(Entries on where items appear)

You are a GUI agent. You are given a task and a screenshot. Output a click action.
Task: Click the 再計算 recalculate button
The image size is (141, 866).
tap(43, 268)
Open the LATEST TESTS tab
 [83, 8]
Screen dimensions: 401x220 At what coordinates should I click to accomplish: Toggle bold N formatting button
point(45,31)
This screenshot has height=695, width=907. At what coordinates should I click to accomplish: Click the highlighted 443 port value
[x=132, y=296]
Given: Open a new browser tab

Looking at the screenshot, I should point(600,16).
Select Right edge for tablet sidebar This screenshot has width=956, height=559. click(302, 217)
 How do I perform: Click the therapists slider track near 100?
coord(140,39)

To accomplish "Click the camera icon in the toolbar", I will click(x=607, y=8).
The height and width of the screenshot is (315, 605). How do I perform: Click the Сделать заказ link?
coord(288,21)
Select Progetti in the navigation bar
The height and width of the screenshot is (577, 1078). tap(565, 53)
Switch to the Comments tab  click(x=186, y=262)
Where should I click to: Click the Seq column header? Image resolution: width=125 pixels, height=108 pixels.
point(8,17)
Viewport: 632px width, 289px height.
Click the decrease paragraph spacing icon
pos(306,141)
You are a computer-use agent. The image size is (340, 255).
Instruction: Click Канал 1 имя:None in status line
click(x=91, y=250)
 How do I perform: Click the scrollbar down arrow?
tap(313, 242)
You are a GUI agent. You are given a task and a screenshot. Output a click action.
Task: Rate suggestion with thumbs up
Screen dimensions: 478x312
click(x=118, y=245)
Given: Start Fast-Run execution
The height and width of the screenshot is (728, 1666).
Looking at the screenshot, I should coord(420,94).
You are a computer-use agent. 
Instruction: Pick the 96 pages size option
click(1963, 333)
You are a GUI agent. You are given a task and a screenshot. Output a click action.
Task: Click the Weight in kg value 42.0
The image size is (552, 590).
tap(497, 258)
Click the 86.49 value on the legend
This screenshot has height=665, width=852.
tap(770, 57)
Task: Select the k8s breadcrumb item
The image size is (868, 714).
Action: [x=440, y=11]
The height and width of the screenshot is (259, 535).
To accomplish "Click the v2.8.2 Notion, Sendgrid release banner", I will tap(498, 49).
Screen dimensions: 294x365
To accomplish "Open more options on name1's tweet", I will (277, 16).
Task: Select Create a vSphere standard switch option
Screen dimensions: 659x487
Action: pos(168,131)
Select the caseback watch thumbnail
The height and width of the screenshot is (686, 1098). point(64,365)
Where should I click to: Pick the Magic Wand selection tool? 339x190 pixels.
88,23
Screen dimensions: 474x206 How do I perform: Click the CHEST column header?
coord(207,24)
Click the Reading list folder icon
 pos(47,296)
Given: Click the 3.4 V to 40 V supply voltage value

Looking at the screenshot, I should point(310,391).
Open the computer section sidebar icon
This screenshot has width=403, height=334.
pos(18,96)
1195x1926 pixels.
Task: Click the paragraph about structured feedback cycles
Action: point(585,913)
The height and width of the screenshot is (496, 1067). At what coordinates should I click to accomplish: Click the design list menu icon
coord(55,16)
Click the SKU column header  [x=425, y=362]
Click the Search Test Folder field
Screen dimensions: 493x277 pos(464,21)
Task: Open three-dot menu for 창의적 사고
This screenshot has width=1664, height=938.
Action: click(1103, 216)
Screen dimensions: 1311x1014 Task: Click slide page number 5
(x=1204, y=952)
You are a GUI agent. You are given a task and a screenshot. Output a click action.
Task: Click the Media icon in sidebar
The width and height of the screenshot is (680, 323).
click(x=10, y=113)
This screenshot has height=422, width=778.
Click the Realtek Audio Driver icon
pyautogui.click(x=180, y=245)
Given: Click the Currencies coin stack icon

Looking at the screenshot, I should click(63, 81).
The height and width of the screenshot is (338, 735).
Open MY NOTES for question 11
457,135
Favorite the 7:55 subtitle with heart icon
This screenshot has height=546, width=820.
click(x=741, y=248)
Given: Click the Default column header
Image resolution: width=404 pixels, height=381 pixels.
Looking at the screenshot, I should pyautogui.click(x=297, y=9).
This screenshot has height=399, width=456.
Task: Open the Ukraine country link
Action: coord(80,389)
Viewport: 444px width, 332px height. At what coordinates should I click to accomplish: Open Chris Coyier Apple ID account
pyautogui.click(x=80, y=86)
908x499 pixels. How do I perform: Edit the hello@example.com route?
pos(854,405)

Stated goal →
Copy out every line of the listing above word for word.

Exercise result →
You are a GUI agent. You are given a task and a screenshot. Output a click action.
Task: Click the 再計算 recalculate button
The image size is (141, 866).
tap(43, 268)
Open the LATEST TESTS tab
 [83, 8]
Screen dimensions: 401x220 At what coordinates should I click to accomplish: Toggle bold N formatting button
point(45,31)
This screenshot has height=695, width=907. At what coordinates should I click to accomplish: Click the highlighted 443 port value
[x=132, y=296]
Given: Open a new browser tab

Looking at the screenshot, I should point(600,16).
Select Right edge for tablet sidebar This screenshot has width=956, height=559. click(302, 217)
 How do I perform: Click the therapists slider track near 100?
coord(140,39)

To accomplish "Click the camera icon in the toolbar", I will click(x=607, y=8).
The height and width of the screenshot is (315, 605). How do I perform: Click the Сделать заказ link?
coord(288,21)
Select Progetti in the navigation bar
The height and width of the screenshot is (577, 1078). tap(565, 53)
Switch to the Comments tab  click(x=186, y=262)
Where should I click to: Click the Seq column header? Image resolution: width=125 pixels, height=108 pixels.
point(8,17)
Viewport: 632px width, 289px height.
Click the decrease paragraph spacing icon
pos(306,141)
You are a computer-use agent. The image size is (340, 255).
Instruction: Click Канал 1 имя:None in status line
click(x=91, y=250)
 How do I perform: Click the scrollbar down arrow?
tap(313, 242)
You are a GUI agent. You are given a task and a screenshot. Output a click action.
Task: Rate suggestion with thumbs up
Screen dimensions: 478x312
click(x=118, y=245)
Given: Start Fast-Run execution
The height and width of the screenshot is (728, 1666).
Looking at the screenshot, I should coord(420,94).
You are a computer-use agent. 
Instruction: Pick the 96 pages size option
click(1963, 333)
You are a GUI agent. You are given a task and a screenshot. Output a click action.
Task: Click the Weight in kg value 42.0
The image size is (552, 590).
tap(497, 258)
Click the 86.49 value on the legend
This screenshot has height=665, width=852.
tap(770, 57)
Task: Select the k8s breadcrumb item
The image size is (868, 714).
Action: [x=440, y=11]
The height and width of the screenshot is (259, 535).
To accomplish "Click the v2.8.2 Notion, Sendgrid release banner", I will tap(498, 49).
Screen dimensions: 294x365
To accomplish "Open more options on name1's tweet", I will (277, 16).
Task: Select Create a vSphere standard switch option
Screen dimensions: 659x487
Action: pos(168,131)
Select the caseback watch thumbnail
The height and width of the screenshot is (686, 1098). point(64,365)
Where should I click to: Pick the Magic Wand selection tool? 339x190 pixels.
88,23
Screen dimensions: 474x206 How do I perform: Click the CHEST column header?
coord(207,24)
Click the Reading list folder icon
 pos(47,296)
Given: Click the 3.4 V to 40 V supply voltage value

Looking at the screenshot, I should point(310,391).
Open the computer section sidebar icon
This screenshot has width=403, height=334.
pos(18,96)
1195x1926 pixels.
Task: Click the paragraph about structured feedback cycles
Action: point(585,913)
The height and width of the screenshot is (496, 1067). At what coordinates should I click to accomplish: Click the design list menu icon
coord(55,16)
Click the SKU column header  [x=425, y=362]
Click the Search Test Folder field
Screen dimensions: 493x277 pos(464,21)
Task: Open three-dot menu for 창의적 사고
This screenshot has width=1664, height=938.
Action: click(1103, 216)
Screen dimensions: 1311x1014 Task: Click slide page number 5
(x=1204, y=952)
You are a GUI agent. You are given a task and a screenshot. Output a click action.
Task: Click the Media icon in sidebar
The width and height of the screenshot is (680, 323).
click(x=10, y=113)
This screenshot has height=422, width=778.
Click the Realtek Audio Driver icon
pyautogui.click(x=180, y=245)
Given: Click the Currencies coin stack icon

Looking at the screenshot, I should click(63, 81).
The height and width of the screenshot is (338, 735).
Open MY NOTES for question 11
457,135
Favorite the 7:55 subtitle with heart icon
This screenshot has height=546, width=820.
click(x=741, y=248)
Given: Click the Default column header
Image resolution: width=404 pixels, height=381 pixels.
Looking at the screenshot, I should pyautogui.click(x=297, y=9).
This screenshot has height=399, width=456.
Task: Open the Ukraine country link
Action: coord(80,389)
Viewport: 444px width, 332px height. At what coordinates should I click to accomplish: Open Chris Coyier Apple ID account
pyautogui.click(x=80, y=86)
908x499 pixels. How do I perform: Edit the hello@example.com route?
pos(854,405)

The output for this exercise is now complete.